A phrase I’ve heard used by Mystiq customers is ‘it doesn’t work,’ in reference to their penises. That’s being pretty hard (eh?) on it — if you’re still urinating properly and regularly, and you are physically capable of some degree of erection, but just can’t get ROCK hard on command 100 times out of 100, that’s a pretty high bar for ‘working.’

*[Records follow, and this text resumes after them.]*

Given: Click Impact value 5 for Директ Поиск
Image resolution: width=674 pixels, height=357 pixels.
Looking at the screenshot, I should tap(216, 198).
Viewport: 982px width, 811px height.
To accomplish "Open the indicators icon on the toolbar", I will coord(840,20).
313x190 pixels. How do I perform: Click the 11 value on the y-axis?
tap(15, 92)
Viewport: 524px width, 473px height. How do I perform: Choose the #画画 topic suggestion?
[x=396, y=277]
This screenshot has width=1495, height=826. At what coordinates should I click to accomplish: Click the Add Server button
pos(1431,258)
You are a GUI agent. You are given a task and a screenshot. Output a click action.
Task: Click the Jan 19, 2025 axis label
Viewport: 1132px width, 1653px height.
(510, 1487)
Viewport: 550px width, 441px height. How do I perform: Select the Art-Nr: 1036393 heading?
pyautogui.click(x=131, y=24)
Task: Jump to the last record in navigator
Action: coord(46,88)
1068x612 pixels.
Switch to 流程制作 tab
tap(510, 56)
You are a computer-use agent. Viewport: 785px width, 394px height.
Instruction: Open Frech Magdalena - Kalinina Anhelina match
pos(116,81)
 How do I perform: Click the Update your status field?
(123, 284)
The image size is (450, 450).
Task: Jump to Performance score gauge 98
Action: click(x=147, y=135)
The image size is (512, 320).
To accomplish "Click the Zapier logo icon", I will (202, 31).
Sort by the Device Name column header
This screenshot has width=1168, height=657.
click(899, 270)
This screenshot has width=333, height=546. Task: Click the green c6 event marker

I’d love to tell all the penis-havers out there to fear not and disregard the predatory marketing. Be less inscure! Right. Wouldn’t it be lovely?
But at least be critical. If someone tells you your dick doesn’t work, or your pussy smells weird, don’t just take it on faith. Consider all the factors, perhaps most importantly: ‘Might this person just be an asshole?’
And at the end of the day, if you still feel — as an informed, educated consumer — that you would still like to make use of some Male Sexual Enhancement, shoot me an email: I know where you can get a great deal on some Bigger Longer More Time, More Sperms.